Does First Canadian Title Live Up to its Marketing Promises?

Owner stuck with $25,000 in court costs over cottage’s pre-existing issues - in spite of paying for title insurance.

Will a title insurance policy protect a buyer when the house has a serious construction deficiency making it unsafe and unmarketable to a future buyer?

That was the issue in a case decided by the Ontario Court of Appeal last month.

Back in 1999, John Breen purchased a cottage property on Lake Muskoka. His real estate lawyer at the time conducted a building department search with the township and discovered that although a building permit was issued in 1989, a final inspection had not been completed.

A later fire at the township offices destroyed the records, and no one knew whether the structure had passed a final inspection. Knowing this, Breen decided not to request a final inspection.

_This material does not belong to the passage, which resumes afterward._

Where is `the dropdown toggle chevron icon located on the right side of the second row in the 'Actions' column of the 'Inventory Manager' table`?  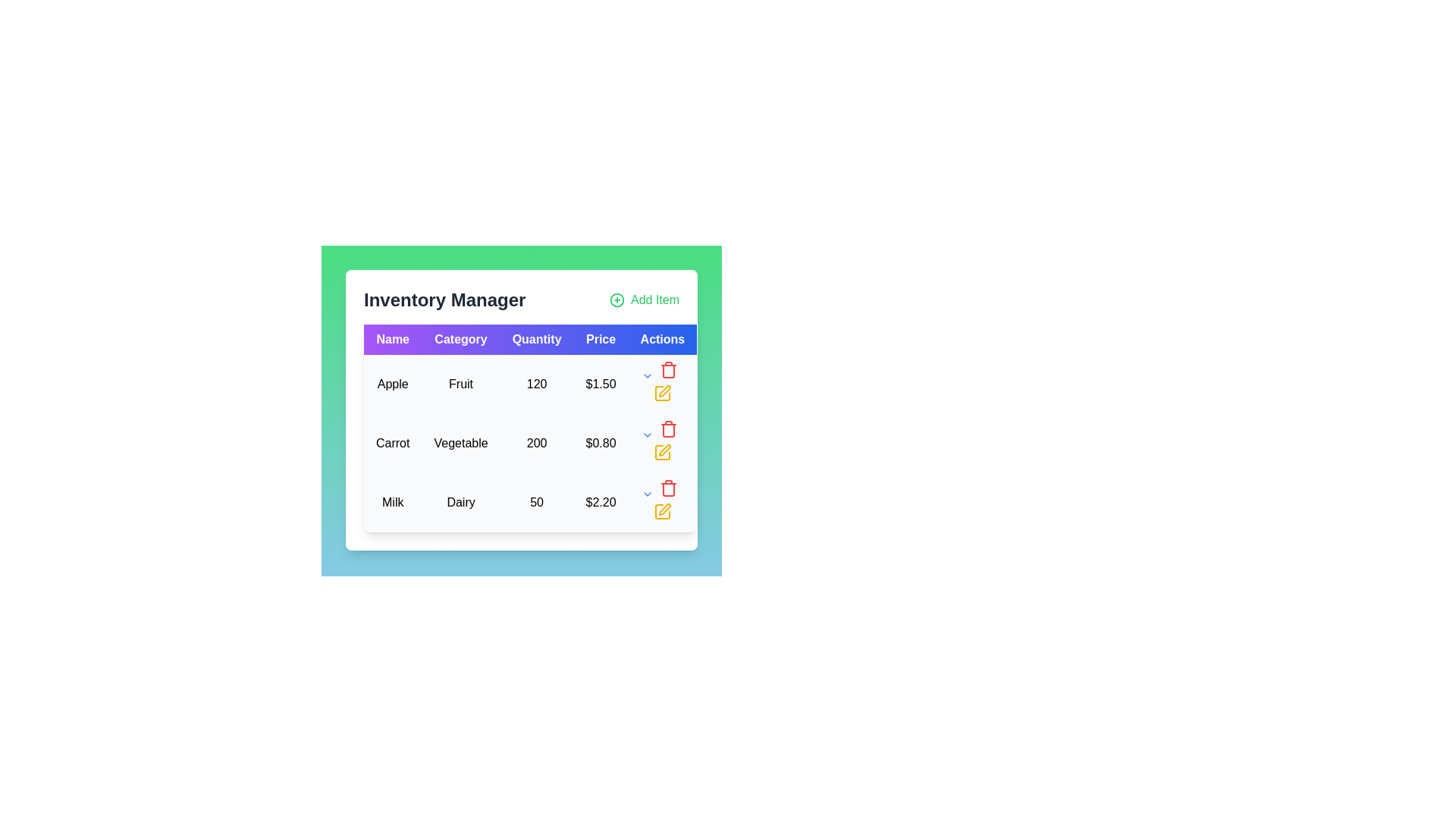 the dropdown toggle chevron icon located on the right side of the second row in the 'Actions' column of the 'Inventory Manager' table is located at coordinates (647, 375).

In 2011, in the process of renovating the kitchen, Breen’s contractor opened a wall and discovered serious violations of Ontario’s Building Code Act. An engineer’s report later confirmed significant structural deficiencies, and recommended Breen consider a complete rebuild and not occupy the cottage.

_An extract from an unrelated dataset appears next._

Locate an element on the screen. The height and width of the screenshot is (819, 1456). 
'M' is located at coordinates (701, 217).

It has not been used since 2012.

Breen sued his title insurer, FCT Insurance Company. The basis of the claim was that the structural deficiencies arising from the open or revoked permit made the property unmarketable.

In law, this means that a prospective purchaser would have legal grounds to refuse to close a purchase.

FCT denied Breen’s claim on the basis that there was no coverage for risks or defects that he knew about. At the trial last year, Justice Margaret Eberhard ruled in favour of Breen.

In a 13,000-word decision, Justice Eberhard concluded that Breen did not have actual knowledge of the potential defects that were later discovered.

Fighting its own policyholder, FCT appealed to the Court of Appeal. Last month, a three-judge panel of that court reversed the trial decision, dismissed Breen’s claim, and awarded $25,000 costs against him.

The appeal court drew a distinction between the land being unmarketable — that is, where a buyer would not want to purchase the building — and the title being unmarketable, a situation where there is defective ownership, such as the outstanding permit and inspection in this case.

The court ruled that Breen’s claim was not covered under the policy.

In its residential title insurance brochure, FCT Insurance says, “Many pre-existing issues do not become known until after closing, including such things as … renovations built without required permits ... With a residential title insurance policy in place, FCT takes on the responsibility to correct these issues or will compensate the insured accordingly.”

That seems inconsistent with their position in this litigation.

The lesson from the Breen case is that not all title insurance policies are the same. Home buyers should carefully review with their lawyers what protections their title insurance policy offers.